**Exercise task**
Transcribe every one of the lines below verbatim, omitting the pictures.

#### Supplied data

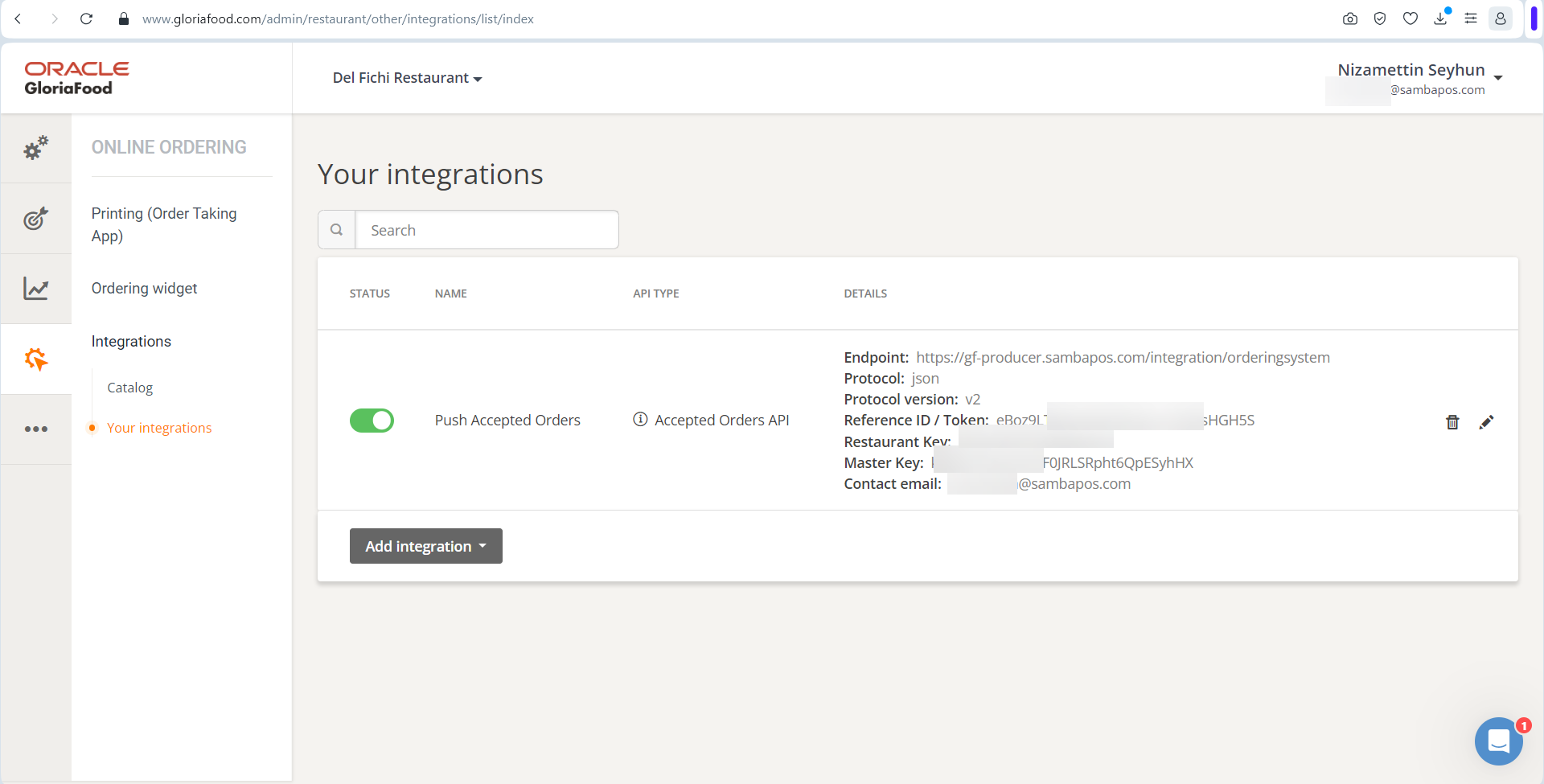Select Printing (Order Taking App)
1544x784 pixels.
point(164,224)
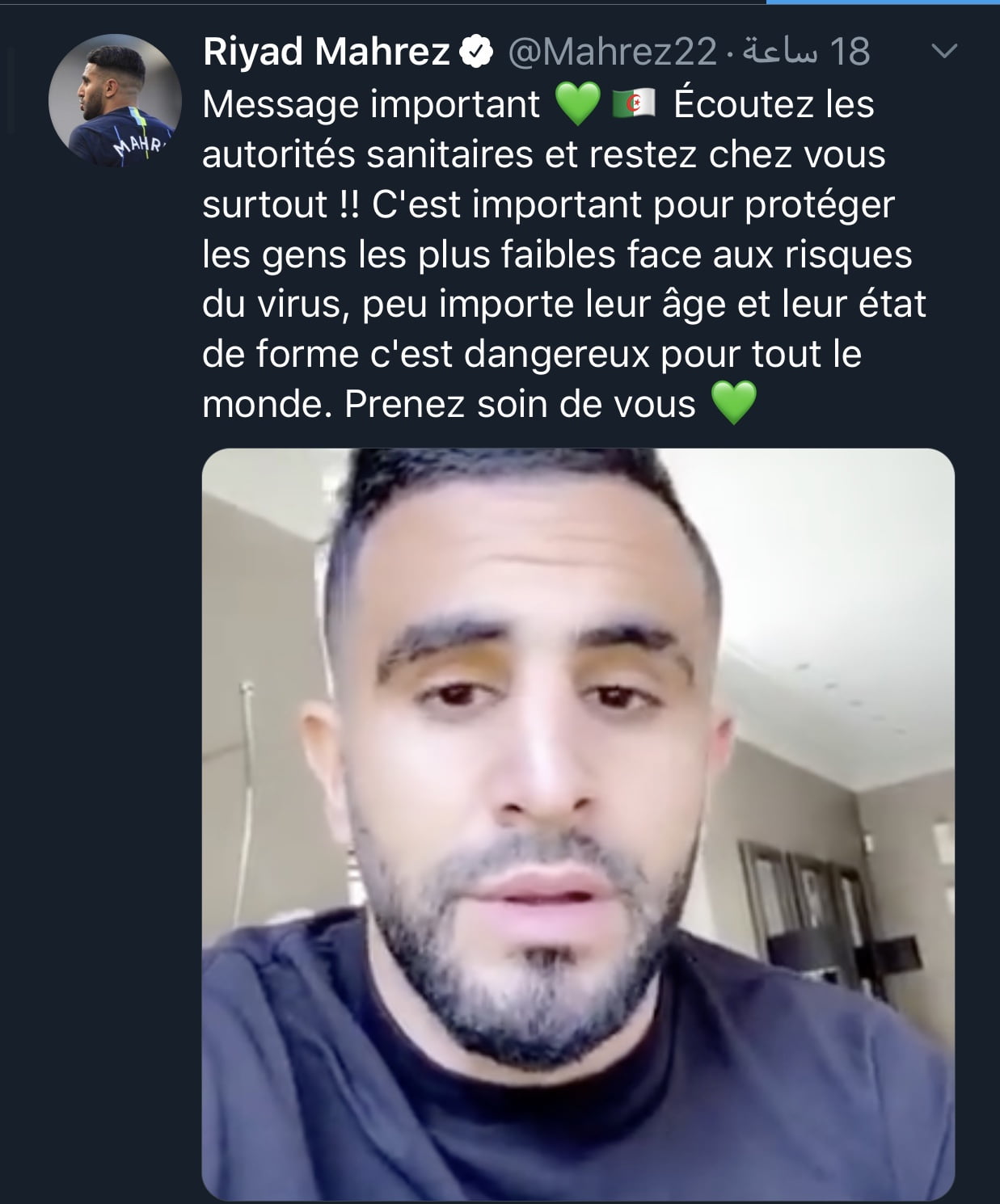
Task: Open Riyad Mahrez's profile avatar
Action: (115, 101)
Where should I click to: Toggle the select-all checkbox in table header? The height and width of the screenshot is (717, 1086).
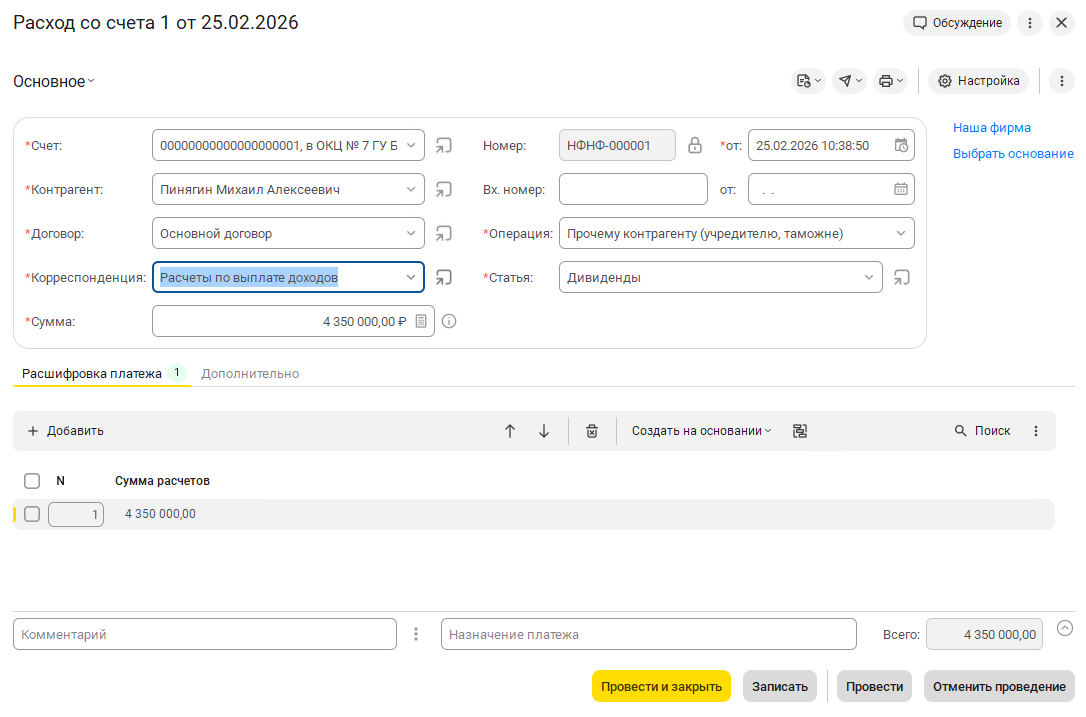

########

**Finished exercise**
Select Printing (Order Taking App)
1544x784 pixels.
point(164,224)
Task: Open Riyad Mahrez's profile avatar
Action: (115, 101)
Where should I click to: Toggle the select-all checkbox in table header? The height and width of the screenshot is (717, 1086).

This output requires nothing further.